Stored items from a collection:
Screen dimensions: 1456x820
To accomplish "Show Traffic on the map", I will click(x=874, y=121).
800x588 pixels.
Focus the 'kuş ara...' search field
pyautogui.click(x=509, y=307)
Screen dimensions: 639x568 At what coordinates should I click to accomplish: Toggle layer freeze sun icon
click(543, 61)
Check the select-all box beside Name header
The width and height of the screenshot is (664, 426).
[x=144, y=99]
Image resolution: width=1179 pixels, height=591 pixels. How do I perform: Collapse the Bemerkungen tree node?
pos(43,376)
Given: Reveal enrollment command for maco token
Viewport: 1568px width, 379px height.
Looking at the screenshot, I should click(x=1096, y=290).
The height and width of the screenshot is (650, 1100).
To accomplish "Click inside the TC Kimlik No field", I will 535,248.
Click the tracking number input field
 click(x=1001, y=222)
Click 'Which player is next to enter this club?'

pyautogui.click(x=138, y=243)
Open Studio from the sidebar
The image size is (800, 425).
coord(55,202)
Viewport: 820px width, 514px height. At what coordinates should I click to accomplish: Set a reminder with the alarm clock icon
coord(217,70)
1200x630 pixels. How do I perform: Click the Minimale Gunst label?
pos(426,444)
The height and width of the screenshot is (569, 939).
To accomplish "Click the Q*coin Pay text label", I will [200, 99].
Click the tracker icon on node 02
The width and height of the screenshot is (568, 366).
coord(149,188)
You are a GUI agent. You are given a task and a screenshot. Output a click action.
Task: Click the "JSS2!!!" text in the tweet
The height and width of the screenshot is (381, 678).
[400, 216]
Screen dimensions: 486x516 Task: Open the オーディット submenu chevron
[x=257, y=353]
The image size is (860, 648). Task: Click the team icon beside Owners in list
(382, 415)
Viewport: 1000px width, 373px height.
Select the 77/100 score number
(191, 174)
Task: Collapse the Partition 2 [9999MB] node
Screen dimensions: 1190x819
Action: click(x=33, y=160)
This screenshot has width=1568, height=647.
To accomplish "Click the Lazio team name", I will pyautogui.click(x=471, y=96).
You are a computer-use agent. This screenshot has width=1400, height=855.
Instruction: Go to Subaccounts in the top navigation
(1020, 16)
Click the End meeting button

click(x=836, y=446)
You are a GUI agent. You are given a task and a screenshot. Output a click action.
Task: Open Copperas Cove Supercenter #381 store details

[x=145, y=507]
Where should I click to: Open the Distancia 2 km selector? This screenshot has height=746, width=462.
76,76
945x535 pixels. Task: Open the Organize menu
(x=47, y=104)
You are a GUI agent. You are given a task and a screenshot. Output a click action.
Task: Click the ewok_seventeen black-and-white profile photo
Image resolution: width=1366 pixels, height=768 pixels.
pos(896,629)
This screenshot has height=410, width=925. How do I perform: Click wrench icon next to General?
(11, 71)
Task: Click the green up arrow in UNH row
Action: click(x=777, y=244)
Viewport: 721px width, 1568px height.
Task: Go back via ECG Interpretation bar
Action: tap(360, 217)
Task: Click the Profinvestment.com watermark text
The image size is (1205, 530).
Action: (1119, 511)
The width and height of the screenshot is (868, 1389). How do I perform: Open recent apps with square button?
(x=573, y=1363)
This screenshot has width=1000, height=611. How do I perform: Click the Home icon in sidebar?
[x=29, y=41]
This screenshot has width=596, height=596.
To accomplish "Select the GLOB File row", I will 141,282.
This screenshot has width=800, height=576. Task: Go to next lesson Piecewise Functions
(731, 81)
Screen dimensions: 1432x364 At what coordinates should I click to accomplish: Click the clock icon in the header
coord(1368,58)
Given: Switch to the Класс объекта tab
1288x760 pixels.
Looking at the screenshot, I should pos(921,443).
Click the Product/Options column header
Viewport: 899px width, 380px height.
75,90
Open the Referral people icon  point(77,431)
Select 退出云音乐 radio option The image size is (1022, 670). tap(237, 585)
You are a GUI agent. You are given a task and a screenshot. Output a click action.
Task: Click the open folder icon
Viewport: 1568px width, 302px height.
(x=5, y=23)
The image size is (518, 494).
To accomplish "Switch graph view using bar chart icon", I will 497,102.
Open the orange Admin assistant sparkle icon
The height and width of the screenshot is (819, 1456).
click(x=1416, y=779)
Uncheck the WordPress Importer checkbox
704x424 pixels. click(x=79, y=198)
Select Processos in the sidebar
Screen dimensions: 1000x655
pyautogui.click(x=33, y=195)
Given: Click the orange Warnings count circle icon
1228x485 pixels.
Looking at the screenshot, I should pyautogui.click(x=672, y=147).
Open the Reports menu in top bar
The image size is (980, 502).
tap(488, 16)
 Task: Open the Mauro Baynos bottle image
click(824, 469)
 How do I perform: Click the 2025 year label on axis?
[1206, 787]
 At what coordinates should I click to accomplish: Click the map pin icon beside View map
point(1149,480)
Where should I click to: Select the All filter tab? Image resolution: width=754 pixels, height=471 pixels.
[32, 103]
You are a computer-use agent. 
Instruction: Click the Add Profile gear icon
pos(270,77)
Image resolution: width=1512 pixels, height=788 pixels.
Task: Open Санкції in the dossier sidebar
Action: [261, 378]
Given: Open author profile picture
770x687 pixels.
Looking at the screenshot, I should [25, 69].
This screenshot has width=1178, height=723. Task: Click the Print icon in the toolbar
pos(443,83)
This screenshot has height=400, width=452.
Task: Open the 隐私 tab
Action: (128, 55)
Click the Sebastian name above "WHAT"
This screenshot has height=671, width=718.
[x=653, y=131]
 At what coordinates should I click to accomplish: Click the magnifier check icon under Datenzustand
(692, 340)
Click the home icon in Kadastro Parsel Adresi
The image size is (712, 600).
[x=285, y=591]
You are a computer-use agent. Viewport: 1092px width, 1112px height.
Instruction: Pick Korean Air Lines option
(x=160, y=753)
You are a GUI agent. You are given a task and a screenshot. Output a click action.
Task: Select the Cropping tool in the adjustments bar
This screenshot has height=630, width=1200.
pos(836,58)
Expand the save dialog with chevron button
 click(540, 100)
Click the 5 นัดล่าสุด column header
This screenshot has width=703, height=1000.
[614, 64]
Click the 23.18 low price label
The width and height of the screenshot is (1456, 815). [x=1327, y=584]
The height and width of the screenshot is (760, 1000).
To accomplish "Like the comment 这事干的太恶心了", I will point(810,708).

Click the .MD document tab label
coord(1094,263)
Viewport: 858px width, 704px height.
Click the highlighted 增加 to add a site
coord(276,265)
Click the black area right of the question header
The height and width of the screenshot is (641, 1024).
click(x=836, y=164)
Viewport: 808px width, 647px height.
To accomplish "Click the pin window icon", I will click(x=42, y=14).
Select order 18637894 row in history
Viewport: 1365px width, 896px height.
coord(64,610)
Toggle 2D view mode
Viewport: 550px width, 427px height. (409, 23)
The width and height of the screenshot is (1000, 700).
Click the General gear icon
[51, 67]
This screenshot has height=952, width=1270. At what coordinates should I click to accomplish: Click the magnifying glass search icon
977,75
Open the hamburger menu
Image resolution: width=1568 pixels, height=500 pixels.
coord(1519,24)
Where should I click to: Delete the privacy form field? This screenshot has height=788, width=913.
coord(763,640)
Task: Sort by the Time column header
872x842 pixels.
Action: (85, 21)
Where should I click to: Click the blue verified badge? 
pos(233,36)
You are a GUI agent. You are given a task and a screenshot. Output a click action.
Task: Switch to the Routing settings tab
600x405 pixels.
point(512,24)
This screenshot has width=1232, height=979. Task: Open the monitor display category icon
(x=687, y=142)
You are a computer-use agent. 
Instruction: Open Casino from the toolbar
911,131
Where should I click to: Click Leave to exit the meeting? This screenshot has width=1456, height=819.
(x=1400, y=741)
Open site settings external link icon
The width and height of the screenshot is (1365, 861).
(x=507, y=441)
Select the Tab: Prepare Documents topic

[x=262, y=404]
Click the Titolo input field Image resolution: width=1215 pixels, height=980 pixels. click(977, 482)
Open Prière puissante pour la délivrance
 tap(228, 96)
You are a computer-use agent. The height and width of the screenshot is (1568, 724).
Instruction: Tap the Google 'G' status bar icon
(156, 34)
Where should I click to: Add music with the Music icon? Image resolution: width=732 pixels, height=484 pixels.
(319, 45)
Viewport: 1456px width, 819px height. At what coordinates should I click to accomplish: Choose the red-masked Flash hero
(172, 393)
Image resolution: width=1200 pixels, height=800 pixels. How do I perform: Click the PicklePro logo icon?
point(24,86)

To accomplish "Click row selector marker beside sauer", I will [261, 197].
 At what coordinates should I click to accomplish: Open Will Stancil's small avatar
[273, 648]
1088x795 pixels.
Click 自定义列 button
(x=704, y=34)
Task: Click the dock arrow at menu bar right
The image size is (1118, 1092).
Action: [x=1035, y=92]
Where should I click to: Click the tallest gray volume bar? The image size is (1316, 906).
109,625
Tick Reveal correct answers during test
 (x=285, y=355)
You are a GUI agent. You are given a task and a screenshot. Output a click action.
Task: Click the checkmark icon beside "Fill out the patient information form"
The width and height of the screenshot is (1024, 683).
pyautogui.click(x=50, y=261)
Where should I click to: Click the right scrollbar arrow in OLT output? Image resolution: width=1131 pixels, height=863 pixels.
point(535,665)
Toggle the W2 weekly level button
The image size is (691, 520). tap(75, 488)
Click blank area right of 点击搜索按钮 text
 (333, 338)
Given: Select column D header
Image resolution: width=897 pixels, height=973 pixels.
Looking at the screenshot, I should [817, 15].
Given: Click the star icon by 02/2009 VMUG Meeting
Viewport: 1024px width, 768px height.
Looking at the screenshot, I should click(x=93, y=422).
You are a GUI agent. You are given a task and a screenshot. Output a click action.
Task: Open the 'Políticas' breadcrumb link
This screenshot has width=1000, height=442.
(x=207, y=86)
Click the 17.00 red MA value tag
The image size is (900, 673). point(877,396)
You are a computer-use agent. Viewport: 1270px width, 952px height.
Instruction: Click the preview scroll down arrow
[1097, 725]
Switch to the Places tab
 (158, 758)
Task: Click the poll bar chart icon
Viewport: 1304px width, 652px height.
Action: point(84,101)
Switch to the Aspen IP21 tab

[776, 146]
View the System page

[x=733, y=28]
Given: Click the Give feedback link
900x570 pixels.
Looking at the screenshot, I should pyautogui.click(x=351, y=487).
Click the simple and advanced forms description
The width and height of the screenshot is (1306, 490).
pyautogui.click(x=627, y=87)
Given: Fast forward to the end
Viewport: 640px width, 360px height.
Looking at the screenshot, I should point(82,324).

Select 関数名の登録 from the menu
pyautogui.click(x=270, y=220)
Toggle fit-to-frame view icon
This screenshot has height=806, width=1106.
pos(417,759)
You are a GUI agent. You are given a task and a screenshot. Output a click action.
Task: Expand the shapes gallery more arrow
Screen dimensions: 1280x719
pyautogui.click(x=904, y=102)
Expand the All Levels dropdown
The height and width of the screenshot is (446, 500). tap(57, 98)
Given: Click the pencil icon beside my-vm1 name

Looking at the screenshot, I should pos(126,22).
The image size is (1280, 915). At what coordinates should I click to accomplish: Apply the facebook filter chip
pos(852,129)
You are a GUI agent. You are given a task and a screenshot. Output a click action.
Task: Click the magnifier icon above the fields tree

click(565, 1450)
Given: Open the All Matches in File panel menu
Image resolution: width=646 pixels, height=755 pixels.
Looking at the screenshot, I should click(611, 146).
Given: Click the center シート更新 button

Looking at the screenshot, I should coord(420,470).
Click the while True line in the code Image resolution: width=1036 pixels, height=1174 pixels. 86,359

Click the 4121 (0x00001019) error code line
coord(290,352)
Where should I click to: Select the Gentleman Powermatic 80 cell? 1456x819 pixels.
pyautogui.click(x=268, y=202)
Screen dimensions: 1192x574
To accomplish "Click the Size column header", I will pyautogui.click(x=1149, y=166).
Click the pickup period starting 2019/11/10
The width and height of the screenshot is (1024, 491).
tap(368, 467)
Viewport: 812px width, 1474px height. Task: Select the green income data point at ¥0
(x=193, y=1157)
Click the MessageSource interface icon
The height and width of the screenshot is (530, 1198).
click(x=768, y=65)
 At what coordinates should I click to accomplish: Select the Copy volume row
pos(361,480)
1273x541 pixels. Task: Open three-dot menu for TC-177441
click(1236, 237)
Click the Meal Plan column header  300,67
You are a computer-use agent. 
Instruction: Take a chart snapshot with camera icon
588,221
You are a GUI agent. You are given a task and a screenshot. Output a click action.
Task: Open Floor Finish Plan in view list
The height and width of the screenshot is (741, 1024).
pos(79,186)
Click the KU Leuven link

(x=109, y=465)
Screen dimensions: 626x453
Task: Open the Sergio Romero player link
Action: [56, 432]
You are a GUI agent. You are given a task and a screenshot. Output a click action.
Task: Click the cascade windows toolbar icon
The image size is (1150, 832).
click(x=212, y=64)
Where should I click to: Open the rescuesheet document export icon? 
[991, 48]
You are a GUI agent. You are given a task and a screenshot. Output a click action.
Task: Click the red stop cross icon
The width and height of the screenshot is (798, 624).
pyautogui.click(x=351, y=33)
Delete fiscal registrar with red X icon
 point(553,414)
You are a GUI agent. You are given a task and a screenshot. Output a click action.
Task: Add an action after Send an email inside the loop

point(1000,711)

*TASK TO CARRY OUT:* The answer must be every line from the records above that contains "black".

*EXERCISE RESULT:*
Task: Click the ewok_seventeen black-and-white profile photo
Click the black area right of the question header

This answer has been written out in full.